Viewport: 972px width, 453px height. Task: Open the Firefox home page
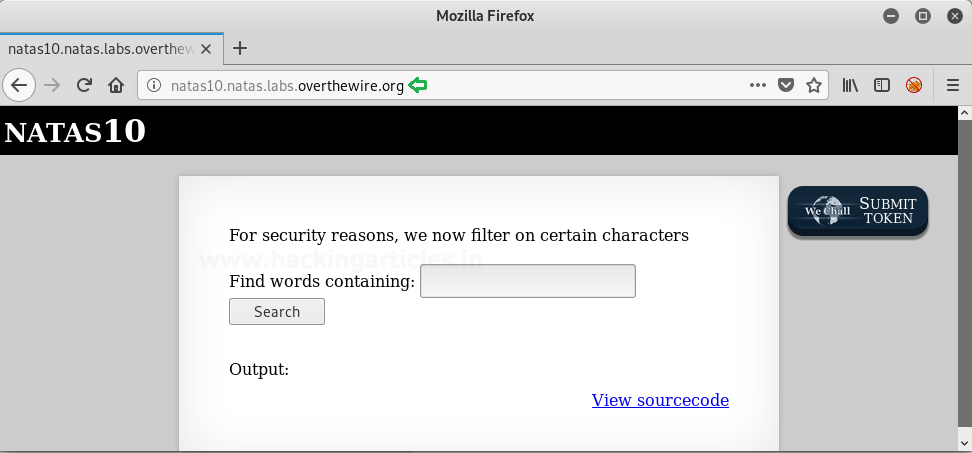click(x=116, y=85)
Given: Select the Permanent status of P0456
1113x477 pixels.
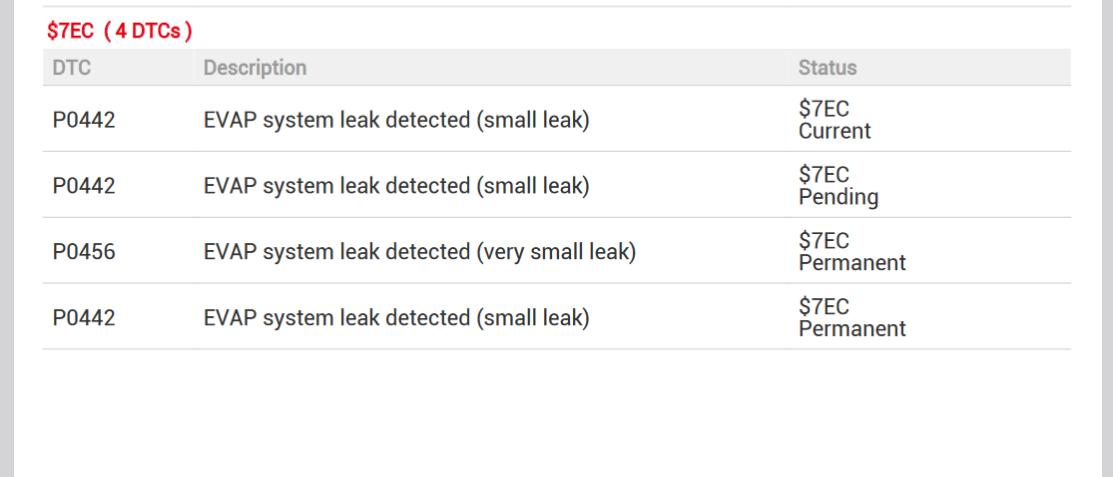Looking at the screenshot, I should tap(852, 264).
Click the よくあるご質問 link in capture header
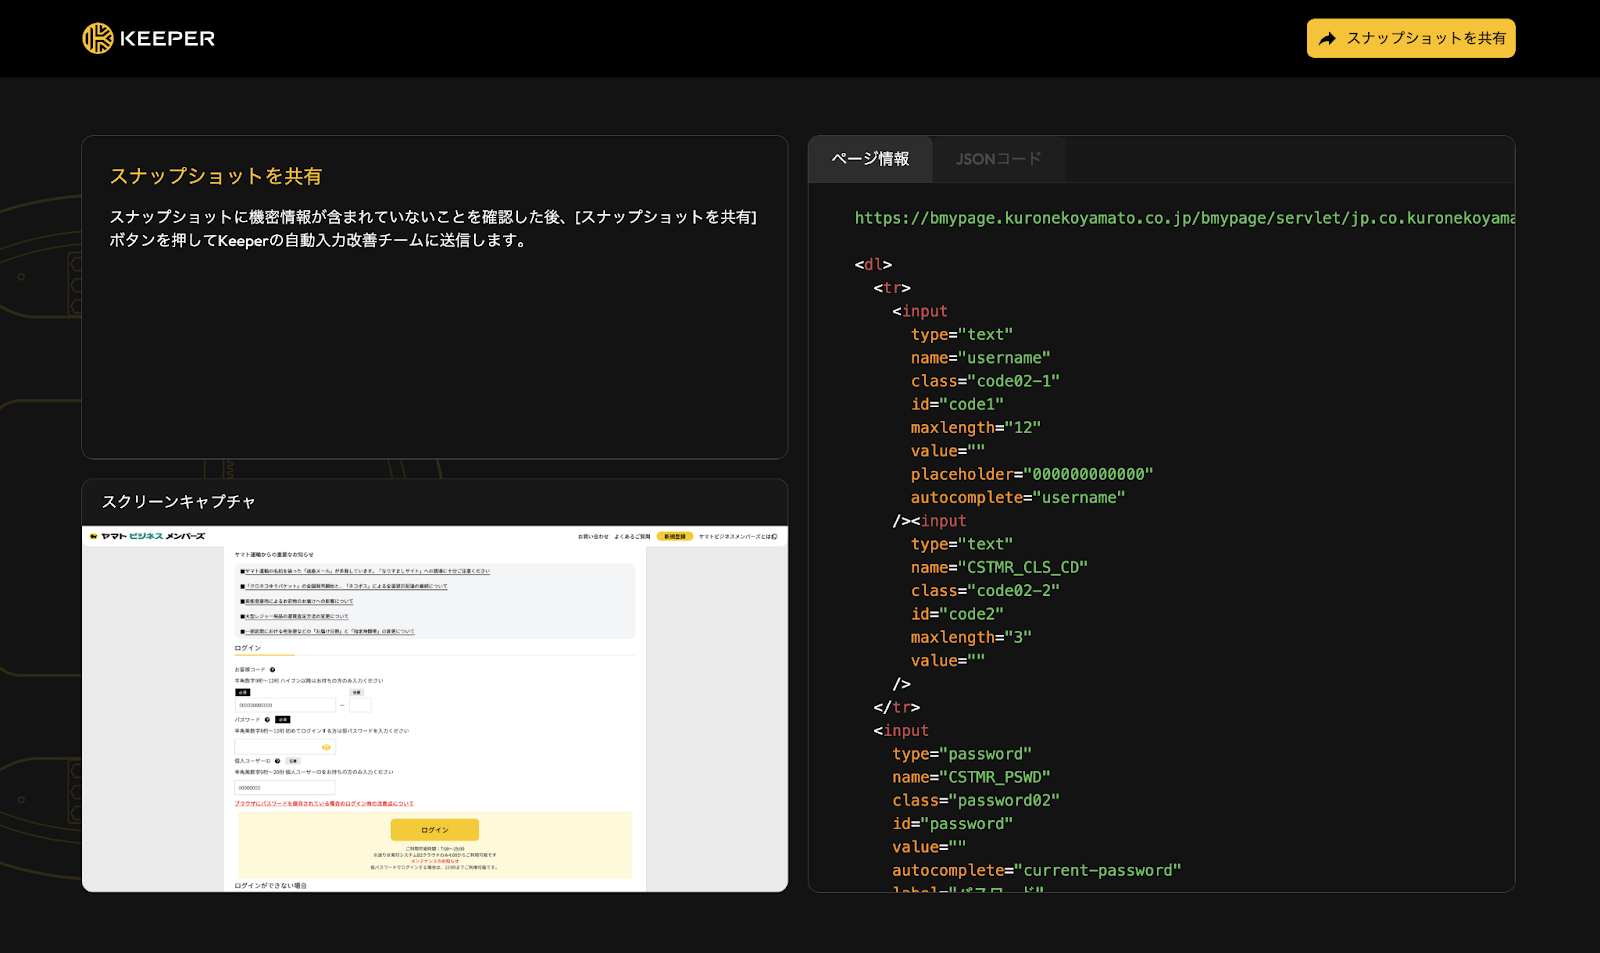 pyautogui.click(x=632, y=537)
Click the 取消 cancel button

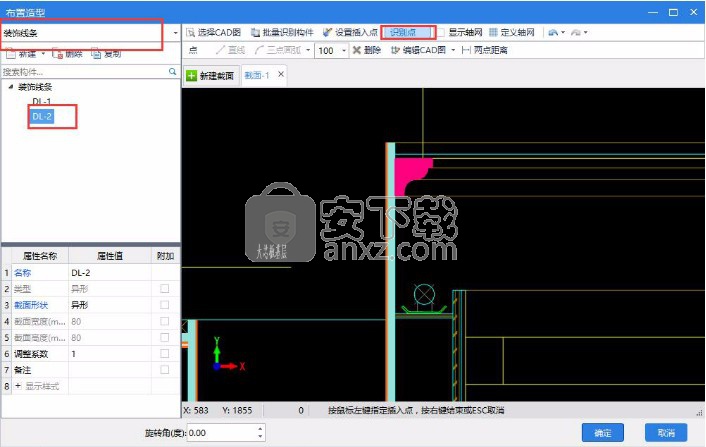[x=666, y=433]
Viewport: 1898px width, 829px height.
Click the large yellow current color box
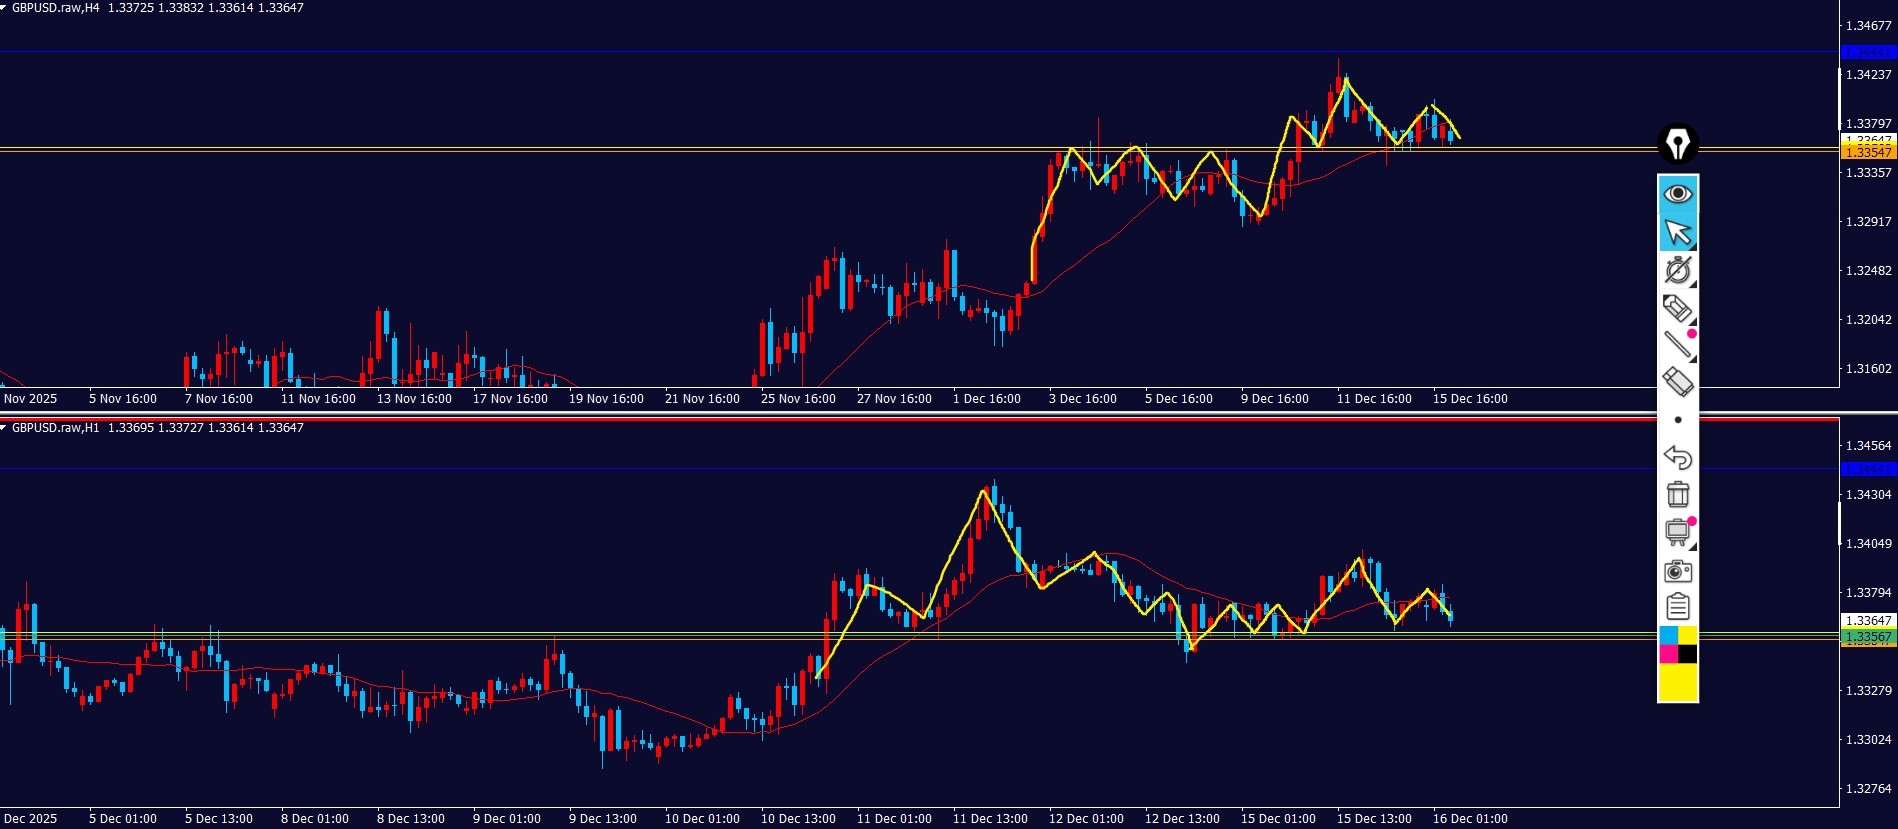tap(1677, 682)
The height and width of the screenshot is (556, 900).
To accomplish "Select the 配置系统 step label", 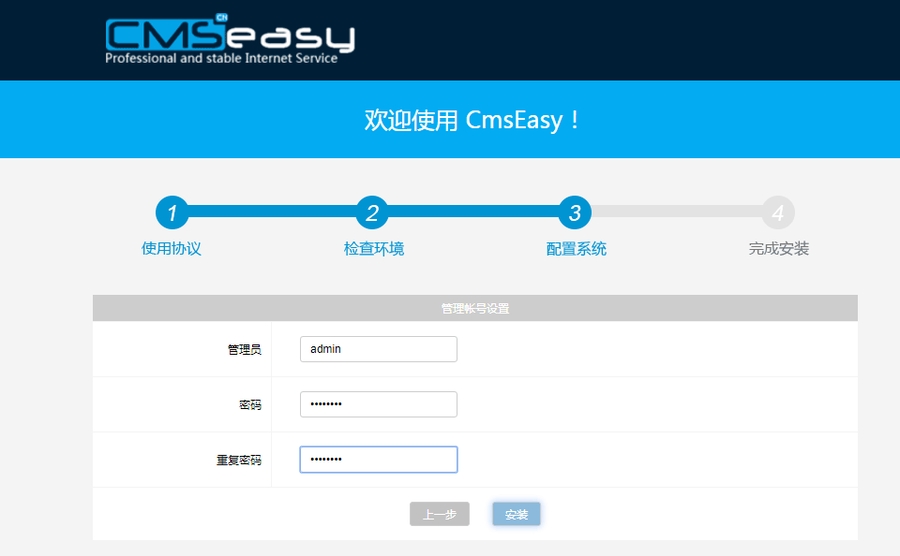I will (576, 249).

§ **EXERCISE**: Look above for the line with "Given: Select the Permanent status of P0456" and the line with "Viewport: 1898px width, 829px height.". Copy them and every line between, exactly, but no pictures.

§ **SOLUTION TO THIS PROBLEM**:
Given: Select the Permanent status of P0456
1113x477 pixels.
Looking at the screenshot, I should tap(852, 264).
Click the よくあるご質問 link in capture header
 pyautogui.click(x=632, y=537)
Click the 取消 cancel button

[x=666, y=433]
Viewport: 1898px width, 829px height.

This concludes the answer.